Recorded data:

§

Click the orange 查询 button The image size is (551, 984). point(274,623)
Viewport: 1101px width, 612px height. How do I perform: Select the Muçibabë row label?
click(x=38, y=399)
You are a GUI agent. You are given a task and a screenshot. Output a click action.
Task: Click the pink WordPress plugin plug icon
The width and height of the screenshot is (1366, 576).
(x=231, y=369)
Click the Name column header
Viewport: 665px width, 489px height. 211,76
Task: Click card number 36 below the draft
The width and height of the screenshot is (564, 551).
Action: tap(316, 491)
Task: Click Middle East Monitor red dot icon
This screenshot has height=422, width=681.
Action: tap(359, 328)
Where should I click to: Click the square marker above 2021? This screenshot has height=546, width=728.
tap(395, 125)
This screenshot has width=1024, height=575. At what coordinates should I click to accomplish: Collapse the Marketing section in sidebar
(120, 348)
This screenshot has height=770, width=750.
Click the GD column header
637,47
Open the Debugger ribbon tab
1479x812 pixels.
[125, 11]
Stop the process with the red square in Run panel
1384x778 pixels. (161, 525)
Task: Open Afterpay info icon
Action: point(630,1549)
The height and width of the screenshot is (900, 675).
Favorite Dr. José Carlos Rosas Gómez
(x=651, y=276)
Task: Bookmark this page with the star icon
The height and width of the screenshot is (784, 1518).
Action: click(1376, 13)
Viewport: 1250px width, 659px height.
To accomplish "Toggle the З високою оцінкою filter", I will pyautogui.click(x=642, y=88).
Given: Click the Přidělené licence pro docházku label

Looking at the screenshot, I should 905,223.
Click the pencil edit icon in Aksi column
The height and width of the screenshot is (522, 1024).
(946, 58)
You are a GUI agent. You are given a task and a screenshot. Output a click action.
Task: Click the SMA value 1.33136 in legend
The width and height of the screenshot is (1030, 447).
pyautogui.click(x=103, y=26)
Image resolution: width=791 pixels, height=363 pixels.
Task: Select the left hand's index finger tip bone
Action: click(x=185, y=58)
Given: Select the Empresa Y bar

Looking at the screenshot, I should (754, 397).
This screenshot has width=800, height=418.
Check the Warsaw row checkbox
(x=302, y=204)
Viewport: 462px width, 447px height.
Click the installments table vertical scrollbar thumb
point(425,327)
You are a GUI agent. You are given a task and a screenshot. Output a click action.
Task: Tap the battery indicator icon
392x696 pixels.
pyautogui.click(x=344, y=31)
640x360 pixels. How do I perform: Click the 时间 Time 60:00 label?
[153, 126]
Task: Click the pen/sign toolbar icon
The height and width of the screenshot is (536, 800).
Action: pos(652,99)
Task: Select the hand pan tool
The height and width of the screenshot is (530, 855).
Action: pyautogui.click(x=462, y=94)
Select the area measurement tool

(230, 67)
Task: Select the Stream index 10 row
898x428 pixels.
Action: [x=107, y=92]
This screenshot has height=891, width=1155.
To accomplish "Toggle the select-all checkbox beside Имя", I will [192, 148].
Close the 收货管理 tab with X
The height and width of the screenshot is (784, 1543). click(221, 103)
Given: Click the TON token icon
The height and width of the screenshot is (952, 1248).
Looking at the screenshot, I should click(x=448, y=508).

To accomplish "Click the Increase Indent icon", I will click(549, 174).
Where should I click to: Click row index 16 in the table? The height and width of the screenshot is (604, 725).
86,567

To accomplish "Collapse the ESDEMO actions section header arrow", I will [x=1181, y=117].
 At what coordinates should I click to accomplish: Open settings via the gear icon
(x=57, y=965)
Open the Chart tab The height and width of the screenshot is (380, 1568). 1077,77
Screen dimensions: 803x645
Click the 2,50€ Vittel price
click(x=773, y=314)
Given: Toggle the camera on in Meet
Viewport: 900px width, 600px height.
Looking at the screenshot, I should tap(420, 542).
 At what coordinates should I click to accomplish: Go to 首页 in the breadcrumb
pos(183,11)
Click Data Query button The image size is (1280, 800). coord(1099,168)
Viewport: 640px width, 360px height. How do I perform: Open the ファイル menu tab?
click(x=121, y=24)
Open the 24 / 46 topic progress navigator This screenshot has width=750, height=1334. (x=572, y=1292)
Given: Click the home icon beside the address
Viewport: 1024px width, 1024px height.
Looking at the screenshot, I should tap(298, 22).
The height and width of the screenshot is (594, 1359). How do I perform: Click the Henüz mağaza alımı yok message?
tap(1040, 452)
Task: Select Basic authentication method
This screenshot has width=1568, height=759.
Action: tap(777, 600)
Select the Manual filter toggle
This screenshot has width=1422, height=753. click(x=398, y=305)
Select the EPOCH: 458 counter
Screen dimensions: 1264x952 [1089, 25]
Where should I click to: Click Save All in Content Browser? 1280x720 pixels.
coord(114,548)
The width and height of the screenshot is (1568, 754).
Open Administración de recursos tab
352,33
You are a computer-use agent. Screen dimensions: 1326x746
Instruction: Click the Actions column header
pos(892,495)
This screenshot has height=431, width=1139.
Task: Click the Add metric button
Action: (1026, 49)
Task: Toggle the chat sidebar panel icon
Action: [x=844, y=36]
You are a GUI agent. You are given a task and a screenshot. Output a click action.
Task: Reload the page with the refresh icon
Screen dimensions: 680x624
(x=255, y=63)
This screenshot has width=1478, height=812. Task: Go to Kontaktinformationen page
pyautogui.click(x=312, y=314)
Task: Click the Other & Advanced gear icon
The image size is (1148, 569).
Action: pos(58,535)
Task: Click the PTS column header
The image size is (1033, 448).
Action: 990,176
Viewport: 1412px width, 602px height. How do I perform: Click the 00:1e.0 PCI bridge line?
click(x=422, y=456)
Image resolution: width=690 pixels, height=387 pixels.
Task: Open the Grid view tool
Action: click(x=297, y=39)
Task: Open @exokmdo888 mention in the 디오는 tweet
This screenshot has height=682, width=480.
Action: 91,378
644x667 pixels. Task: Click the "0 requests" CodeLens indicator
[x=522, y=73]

§

**Exercise:** All entries are to be retyped with no difference from the original.

**The answer:**
Click the orange 查询 button The image size is (551, 984). point(274,623)
Viewport: 1101px width, 612px height. How do I perform: Select the Muçibabë row label?
click(x=38, y=399)
You are a GUI agent. You are given a task and a screenshot. Output a click action.
Task: Click the pink WordPress plugin plug icon
The width and height of the screenshot is (1366, 576).
(x=231, y=369)
Click the Name column header
Viewport: 665px width, 489px height. 211,76
Task: Click card number 36 below the draft
The width and height of the screenshot is (564, 551).
Action: tap(316, 491)
Task: Click Middle East Monitor red dot icon
This screenshot has height=422, width=681.
Action: tap(359, 328)
Where should I click to: Click the square marker above 2021? This screenshot has height=546, width=728.
tap(395, 125)
This screenshot has width=1024, height=575. At what coordinates should I click to accomplish: Collapse the Marketing section in sidebar
(120, 348)
This screenshot has height=770, width=750.
Click the GD column header
637,47
Open the Debugger ribbon tab
1479x812 pixels.
[125, 11]
Stop the process with the red square in Run panel
1384x778 pixels. (161, 525)
Task: Open Afterpay info icon
Action: point(630,1549)
The height and width of the screenshot is (900, 675).
Favorite Dr. José Carlos Rosas Gómez
(x=651, y=276)
Task: Bookmark this page with the star icon
The height and width of the screenshot is (784, 1518).
Action: click(1376, 13)
Viewport: 1250px width, 659px height.
To accomplish "Toggle the З високою оцінкою filter", I will pyautogui.click(x=642, y=88).
Given: Click the Přidělené licence pro docházku label

Looking at the screenshot, I should 905,223.
Click the pencil edit icon in Aksi column
The height and width of the screenshot is (522, 1024).
(946, 58)
You are a GUI agent. You are given a task and a screenshot. Output a click action.
Task: Click the SMA value 1.33136 in legend
The width and height of the screenshot is (1030, 447).
pyautogui.click(x=103, y=26)
Image resolution: width=791 pixels, height=363 pixels.
Task: Select the left hand's index finger tip bone
Action: click(x=185, y=58)
Given: Select the Empresa Y bar

Looking at the screenshot, I should (754, 397).
This screenshot has width=800, height=418.
Check the Warsaw row checkbox
(x=302, y=204)
Viewport: 462px width, 447px height.
Click the installments table vertical scrollbar thumb
point(425,327)
You are a GUI agent. You are given a task and a screenshot. Output a click action.
Task: Tap the battery indicator icon
392x696 pixels.
pyautogui.click(x=344, y=31)
640x360 pixels. How do I perform: Click the 时间 Time 60:00 label?
[153, 126]
Task: Click the pen/sign toolbar icon
The height and width of the screenshot is (536, 800).
Action: pos(652,99)
Task: Select the hand pan tool
The height and width of the screenshot is (530, 855).
Action: pyautogui.click(x=462, y=94)
Select the area measurement tool

(230, 67)
Task: Select the Stream index 10 row
898x428 pixels.
Action: [x=107, y=92]
This screenshot has height=891, width=1155.
To accomplish "Toggle the select-all checkbox beside Имя", I will [192, 148].
Close the 收货管理 tab with X
The height and width of the screenshot is (784, 1543). click(221, 103)
Given: Click the TON token icon
The height and width of the screenshot is (952, 1248).
Looking at the screenshot, I should click(x=448, y=508).

To accomplish "Click the Increase Indent icon", I will click(549, 174).
Where should I click to: Click row index 16 in the table? The height and width of the screenshot is (604, 725).
86,567

To accomplish "Collapse the ESDEMO actions section header arrow", I will [x=1181, y=117].
 At what coordinates should I click to accomplish: Open settings via the gear icon
(x=57, y=965)
Open the Chart tab The height and width of the screenshot is (380, 1568). 1077,77
Screen dimensions: 803x645
Click the 2,50€ Vittel price
click(x=773, y=314)
Given: Toggle the camera on in Meet
Viewport: 900px width, 600px height.
Looking at the screenshot, I should tap(420, 542).
 At what coordinates should I click to accomplish: Go to 首页 in the breadcrumb
pos(183,11)
Click Data Query button The image size is (1280, 800). coord(1099,168)
Viewport: 640px width, 360px height. How do I perform: Open the ファイル menu tab?
click(x=121, y=24)
Open the 24 / 46 topic progress navigator This screenshot has width=750, height=1334. (x=572, y=1292)
Given: Click the home icon beside the address
Viewport: 1024px width, 1024px height.
Looking at the screenshot, I should tap(298, 22).
The height and width of the screenshot is (594, 1359). How do I perform: Click the Henüz mağaza alımı yok message?
tap(1040, 452)
Task: Select Basic authentication method
This screenshot has width=1568, height=759.
Action: tap(777, 600)
Select the Manual filter toggle
This screenshot has width=1422, height=753. click(x=398, y=305)
Select the EPOCH: 458 counter
Screen dimensions: 1264x952 [1089, 25]
Where should I click to: Click Save All in Content Browser? 1280x720 pixels.
coord(114,548)
The width and height of the screenshot is (1568, 754).
Open Administración de recursos tab
352,33
You are a computer-use agent. Screen dimensions: 1326x746
Instruction: Click the Actions column header
pos(892,495)
This screenshot has height=431, width=1139.
Task: Click the Add metric button
Action: (1026, 49)
Task: Toggle the chat sidebar panel icon
Action: [x=844, y=36]
You are a GUI agent. You are given a task and a screenshot. Output a click action.
Task: Reload the page with the refresh icon
Screen dimensions: 680x624
(x=255, y=63)
This screenshot has width=1478, height=812. Task: Go to Kontaktinformationen page
pyautogui.click(x=312, y=314)
Task: Click the Other & Advanced gear icon
The image size is (1148, 569).
Action: pos(58,535)
Task: Click the PTS column header
The image size is (1033, 448).
Action: 990,176
Viewport: 1412px width, 602px height. How do I perform: Click the 00:1e.0 PCI bridge line?
click(x=422, y=456)
Image resolution: width=690 pixels, height=387 pixels.
Task: Open the Grid view tool
Action: click(x=297, y=39)
Task: Open @exokmdo888 mention in the 디오는 tweet
This screenshot has height=682, width=480.
Action: 91,378
644x667 pixels. Task: Click the "0 requests" CodeLens indicator
[x=522, y=73]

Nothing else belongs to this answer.